Au-delà des Chiffres : L’Impact sur le Développement Humain et SocialCette croissance économique s’est accompagnée de progrès notables en matière de développement humain. Le Rwanda a réalisé des avancées significatives dans la réduction de la pauvreté (même si elle reste élevée), l’amélioration de l’accès à l’éducation primaire et aux soins de santé, et la promotion de l’égalité des genres (le Rwanda ayant l’un des parlements les plus féminisés au monde). L’accent mis sur l’inclusion et le développement du capital humain est un élément clé de la stratégie nationale. Cependant, des défis importants subsistent en termes d’inégalités (notamment entre zones urbaines et rurales) et de création d’emplois de qualité pour une population jeune et en forte croissance.
Ombres au Tableau : Les Défis et Vulnérabilités du Modèle Rwandais
Malgré ses succès indéniables, le modèle rwandais n’est pas exempt de vulnérabilités et de critiques :
- Dépendance à l’Aide Extérieure et Endettement : Une part significative des investissements publics et du budget de l’État reste dépendante de l’aide internationale et des prêts concessionnels, ce qui peut engendrer un risque d’endettement à terme si la croissance ne génère pas suffisamment de recettes propres.
- Étroitesse du Marché Intérieur : Le Rwanda est un petit pays enclavé avec un marché domestique limité, ce qui rend son économie dépendante de l’intégration régionale et de l’accès aux marchés extérieurs.
- Questions de Gouvernance Politique : Si la stabilité est un atout, les critiques concernant l’espace démocratique et les libertés publiques peuvent, à terme, affecter la perception internationale et la durabilité du modèle.
- Défis Sociaux Persistants : Malgré les progrès, la pauvreté rurale, le sous-emploi des jeunes et la nécessité de renforcer la qualité et la pertinence du système éducatif pour répondre aux besoins d’une économie en transformation restent des enjeux majeurs.
- Vulnérabilité aux Chocs : Comme toute économie en développement, le Rwanda reste sensible aux chocs externes (prix des matières premières, ralentissement économique mondial, chocs climatiques).

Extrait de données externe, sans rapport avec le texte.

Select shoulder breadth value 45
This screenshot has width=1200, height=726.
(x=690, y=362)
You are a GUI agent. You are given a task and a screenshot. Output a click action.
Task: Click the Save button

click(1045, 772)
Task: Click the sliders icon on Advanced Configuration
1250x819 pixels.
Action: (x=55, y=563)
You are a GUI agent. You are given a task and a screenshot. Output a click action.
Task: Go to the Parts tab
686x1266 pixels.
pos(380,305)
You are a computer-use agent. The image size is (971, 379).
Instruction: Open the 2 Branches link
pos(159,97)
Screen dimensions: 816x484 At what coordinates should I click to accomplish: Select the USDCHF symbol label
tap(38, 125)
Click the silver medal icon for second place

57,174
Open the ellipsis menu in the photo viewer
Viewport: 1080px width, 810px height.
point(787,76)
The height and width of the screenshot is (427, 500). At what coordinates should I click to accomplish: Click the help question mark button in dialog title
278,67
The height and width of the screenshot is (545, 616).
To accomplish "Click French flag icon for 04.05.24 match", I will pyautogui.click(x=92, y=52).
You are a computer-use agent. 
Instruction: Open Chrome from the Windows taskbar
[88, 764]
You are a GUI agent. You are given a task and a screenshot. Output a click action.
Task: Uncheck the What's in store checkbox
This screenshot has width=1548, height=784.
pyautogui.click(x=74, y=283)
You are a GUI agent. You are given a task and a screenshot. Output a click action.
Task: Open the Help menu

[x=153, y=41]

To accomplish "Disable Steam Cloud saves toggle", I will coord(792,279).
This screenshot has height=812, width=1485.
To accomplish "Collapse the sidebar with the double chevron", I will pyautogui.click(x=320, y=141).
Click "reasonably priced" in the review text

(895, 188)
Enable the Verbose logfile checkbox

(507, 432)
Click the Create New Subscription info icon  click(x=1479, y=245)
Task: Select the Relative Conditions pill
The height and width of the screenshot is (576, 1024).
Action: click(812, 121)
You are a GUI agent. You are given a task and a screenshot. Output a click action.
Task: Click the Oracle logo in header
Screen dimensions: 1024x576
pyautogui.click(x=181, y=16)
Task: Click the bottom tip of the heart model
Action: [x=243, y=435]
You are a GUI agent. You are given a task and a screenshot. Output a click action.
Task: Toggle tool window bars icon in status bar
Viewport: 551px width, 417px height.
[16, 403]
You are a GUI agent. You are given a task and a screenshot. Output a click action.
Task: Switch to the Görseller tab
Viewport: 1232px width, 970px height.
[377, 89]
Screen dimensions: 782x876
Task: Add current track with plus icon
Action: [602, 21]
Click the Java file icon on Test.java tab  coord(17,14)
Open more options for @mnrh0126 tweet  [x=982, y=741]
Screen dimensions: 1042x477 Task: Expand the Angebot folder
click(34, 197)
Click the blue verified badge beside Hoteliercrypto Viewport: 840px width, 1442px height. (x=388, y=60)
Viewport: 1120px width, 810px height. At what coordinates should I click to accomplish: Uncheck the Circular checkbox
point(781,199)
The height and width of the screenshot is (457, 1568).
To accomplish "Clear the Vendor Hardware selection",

Des Leçons pour la Région ? Vers des Modèles de Croissance Endogènes et Durables
La trajectoire du Rwanda offre des enseignements stimulants pour Madagascar, les îles de l’Océan Indien et les pays d’Afrique de l’Est. Elle démontre qu’une vision stratégique claire, une gouvernance axée sur les résultats, des réformes audacieuses du climat des affaires et des investissements ciblés dans le capital humain et les infrastructures peuvent générer une dynamique de transformation économique rapide, même dans un contexte post-conflit ou avec des ressources naturelles limitées.Cependant, chaque pays doit tracer sa propre voie. Les leçons du Rwanda résident peut-être moins dans la transposition d’un modèle que dans l’inspiration tirée de sa volonté politique, de sa discipline dans la mise en œuvre et de sa capacité à se projeter sur le long terme. Pour la région, l’enjeu est de bâtir des modèles de croissance qui soient non seulement rapides, mais aussi et surtout inclusifs, créateurs d’emplois décents, respectueux de l’environnement et capables de renforcer la résilience face aux défis d’un monde en mutation. La clé réside dans la capacité à mobiliser les ressources internes, à attirer les bons investissements et à s’assurer que les fruits de la croissance bénéficient à l’ensemble de la population.